Bien que l’utilisation des trois sources d’inspiration citées (Piaget, Carnap et le structuralisme) semble aller de soi pour la reconstruction formelle de notre connaissance du monde physique, à ma reconnaissance aucun autre auteur n’a osé entreprendre une telle tentative. En cela, la recherche de Quadranti est sans doute hautement originale. D’autre part – à la différence de la plupart des tentatives de ce genre – sa thèse constructiviste ne s’arrête pas à l’état d’esquisse ; au contraire elle est réalisée d’une façon formelle stricte, dans la mesure où il est fait recours aux outils logiques et mathématiques nécessaires.

 

Décrire, écrire, dessiner la conscience. Introduction à l’écriture formelle phénoménologique et aux diagrammes des syntaxes de conscience

Dessiner la conscience, mettre à plat les vécus, les disposer sur « le tableau ou la table phénoménologique », c’est littéralement ce que dit et fait la phénoménologie (Husserl, Idées I, § 76).
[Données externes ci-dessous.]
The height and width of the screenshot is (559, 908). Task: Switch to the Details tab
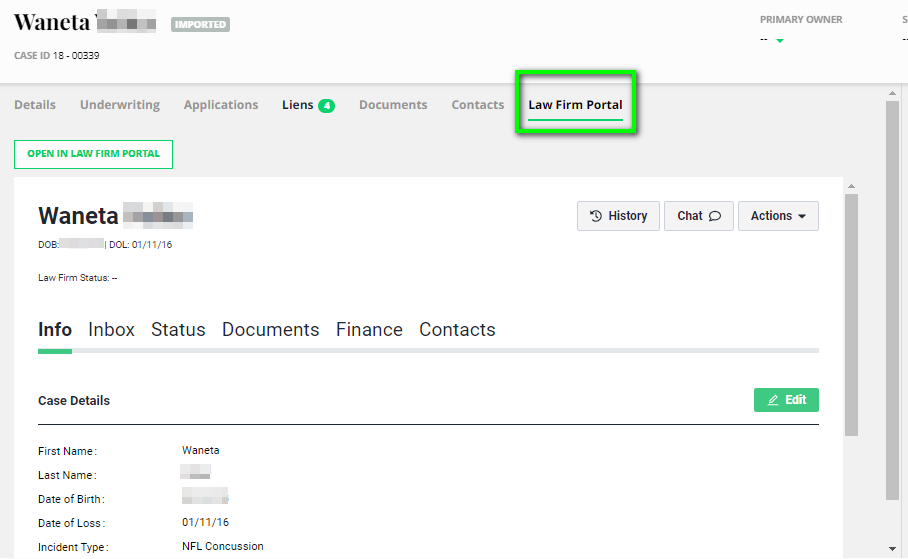pos(35,105)
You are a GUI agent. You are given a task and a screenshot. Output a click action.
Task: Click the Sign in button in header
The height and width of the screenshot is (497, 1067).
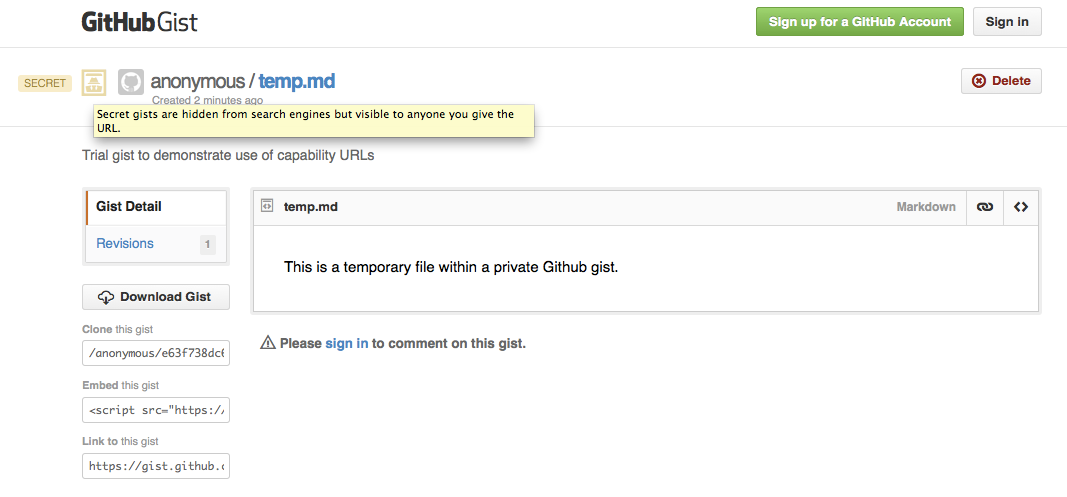(1006, 22)
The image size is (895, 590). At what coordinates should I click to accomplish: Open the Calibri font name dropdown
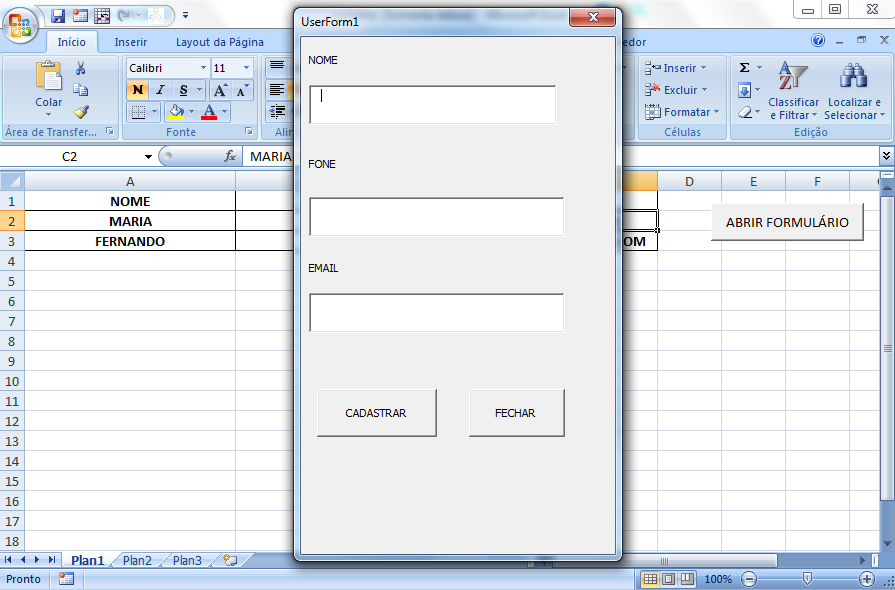(x=203, y=68)
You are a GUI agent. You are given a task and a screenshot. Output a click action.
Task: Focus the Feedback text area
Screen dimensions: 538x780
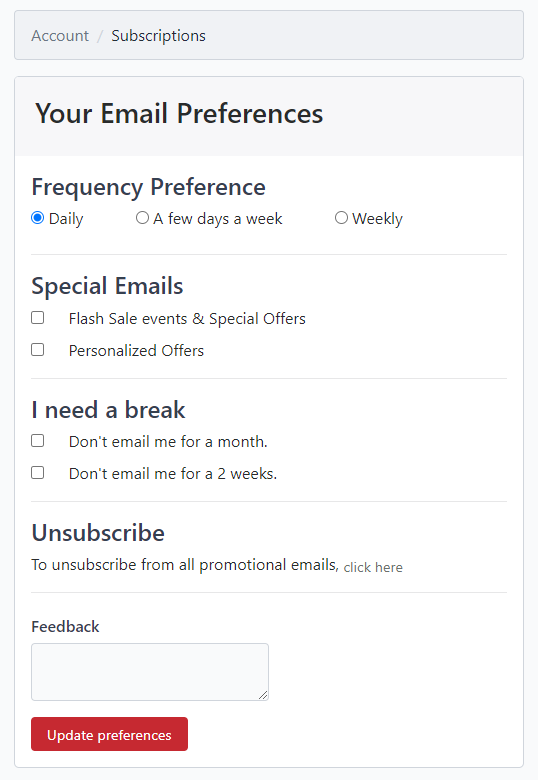point(150,672)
Et s’il s’agit, bien entendu une manière imagée de s’exprimer, il ne doit pas être interdit d’y recourir, car la neutralisation même de la charge de réalisme véhiculée par de tels images s’exprime à son tour par l’adjonction de traits supplémentaires : en l’occurrence l’apposition de parenthèses (celles de l’épochè) et l’adjonction d’un certain indice (celui de la réduction). Par-delà la phénoménologie de l’espace, qui n’est sans doute pas plus spatiale ou spatialisante que le noème d’espace ne brûle, il s’agit de proposer à terme des graphes des structures intentionnelles de la conscience.

On n’oubliera pas non plus les diagrammes du temps et l’évolution de leur fonction entre les leçons de 1905 et les recherches de 1918. Sans trancher la question – en règle générale mal posée  –  d’une «géométrie des vécus», il reste que la situation est exactement analogue à celle qui règne en géométrie, où l’intuition spatiale n’a entravé le développement de la pensée formelle (qui s’est déployé dans les mathématiques à partir de Riemann, Galois, Poincaré etc.) que lorsqu’on perdait de vue sa fonction «  analogisante ».  Des structures formelles peuvent se laisser dessiner, inversement un dessin est susceptible de plusieurs formalisations (de supporter plusieurs formations syntaxiques). L’usage des représentations spatiales ne doit donc pas entraver le travail de description d’une phénoménologie attentive aux structures, aux syntaxes de conscience.